▸ DATA FOR REVIEW:
::::::

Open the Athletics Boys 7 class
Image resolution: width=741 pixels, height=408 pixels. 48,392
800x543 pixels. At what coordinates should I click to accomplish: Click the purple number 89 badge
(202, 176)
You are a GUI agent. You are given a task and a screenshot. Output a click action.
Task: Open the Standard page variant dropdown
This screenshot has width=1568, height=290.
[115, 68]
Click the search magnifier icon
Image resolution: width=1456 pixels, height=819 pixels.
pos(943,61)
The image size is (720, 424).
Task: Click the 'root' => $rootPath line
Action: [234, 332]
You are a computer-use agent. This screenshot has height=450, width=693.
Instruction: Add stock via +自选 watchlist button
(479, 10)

::::::

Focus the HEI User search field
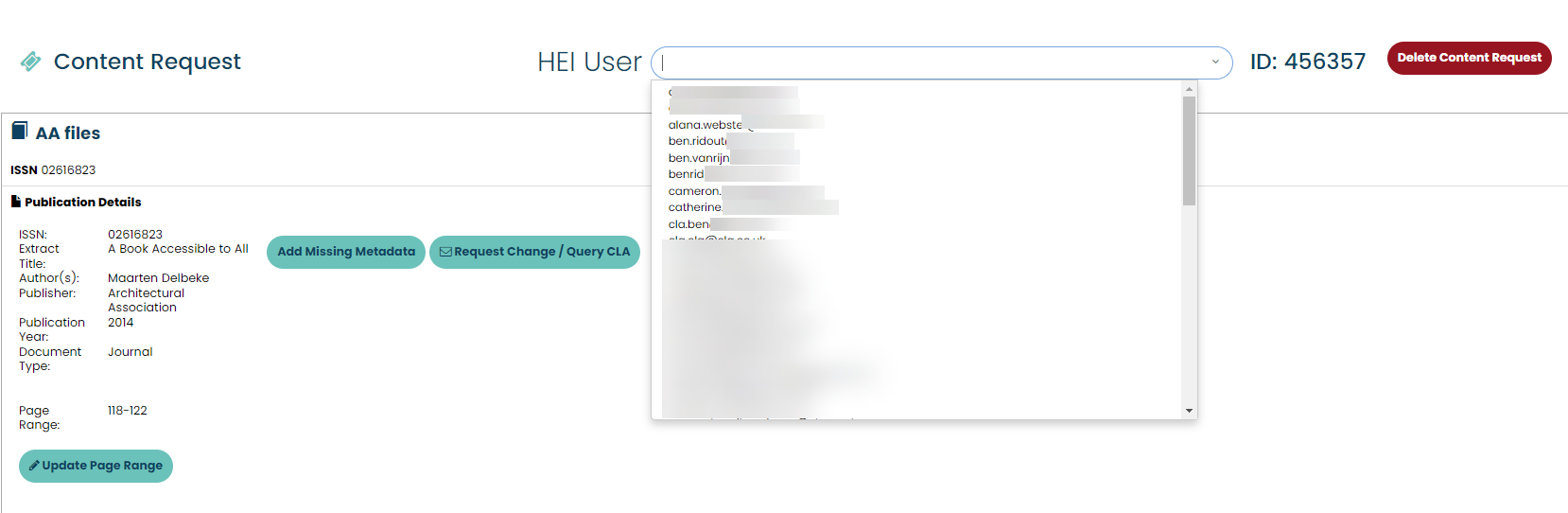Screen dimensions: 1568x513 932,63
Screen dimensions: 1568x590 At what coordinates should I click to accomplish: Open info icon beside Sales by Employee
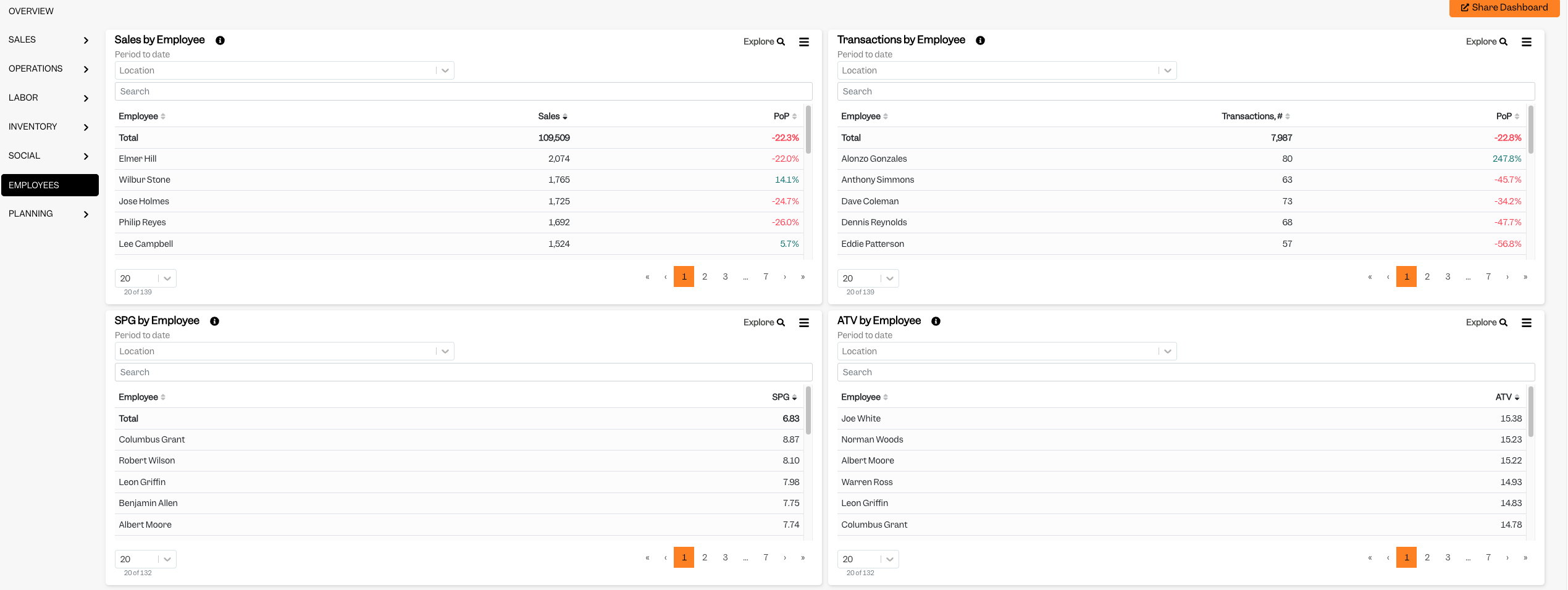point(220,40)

::::::

Look over the material above and report each line holding "agent".

You are a GUI agent. You are given a task and a screenshot. Output a click action.
You are a computer-use agent. This screenshot has height=450, width=693.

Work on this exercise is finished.